De Universele Verklaring van de rechten van de mens | 34
Toelichting bij de dertig artikelen van de Universele Verklaring (op basis van ‘Human rights: questions and answers’- Leah Levin – Unesco publishing)
Toelichting bij Artikel 1 Alle mensen worden vrij en gelijk in waardigheid en rechten geboren. Zij zijn begiftigd met verstand en geweten, en behoren zich jegens elkander in een geest van broederschap te gedragen.

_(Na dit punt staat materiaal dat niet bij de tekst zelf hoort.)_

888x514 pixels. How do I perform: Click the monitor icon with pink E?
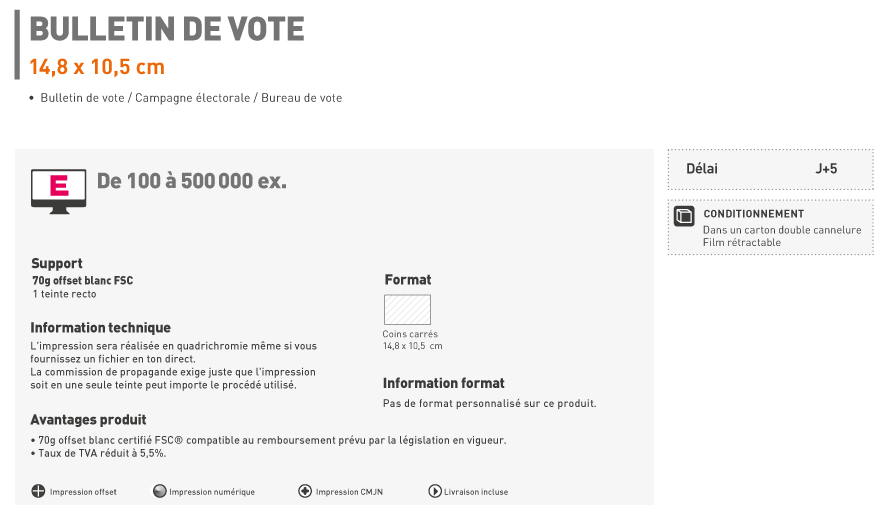tap(59, 191)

‘Vrij geboren’ betekent dat alle mensen evenveel recht hebben op vrijheid. Deze vrijheid is echter niet totaal: ze wordt beperkt door economische, sociale en politieke regels en mag zeker niet ten koste gaan van de vrijheid van andere mensen. ‘Gelijk’ betekent niet dat individuen hetzelfde zijn op lichamelijk of mentaal vlak, of wat betreft hun talenten en eigenschappen. Men bedoelt ermee dat eender welke discriminatie, om welke reden ook (‘ras’, godsdienst, cultuur… ), onrechtvaardig is. Artikel 1 wil mensen aanzetten tot tolerantie: om andere mensen te behandelen in een ‘geest van broederschap’, als medemensen die compleet gelijkwaardig zijn aan elkaar en dezelfde rechten en waardering verdienen. Toelichting bij artikel 2 en artikel 7 Artikel 2 1. Een ieder heeft aanspraak op alle rechten en vrijheden, in deze Verklaring opgesomd, zonder enig onderscheid van welke aard ook, zoals ras, kleur, geslacht, taal, godsdienst, politieke of andere overtuiging, nationale of maatschappelijke afkomst, eigendom, geboorte of andere status. 2. Verder zal geen onderscheid worden gemaakt naar de politieke, juridische of internationale status van het land of gebied, waartoe iemand behoort, onverschillig of het een onafhankelijk, trust-, of niet- zelfbesturend gebied betreft, dan wel of er een andere beperking van de soevereiniteit bestaat. Artikel 7 Allen zijn gelijk voor de wet en hebben zonder onderscheid aanspraak op gelijke bescherming door de wet. Allen hebben aanspraak op gelijke bescherming tegen iedere achterstelling in strijd met deze Verklaring en tegen iedere ophitsing tot een dergelijke achterstelling.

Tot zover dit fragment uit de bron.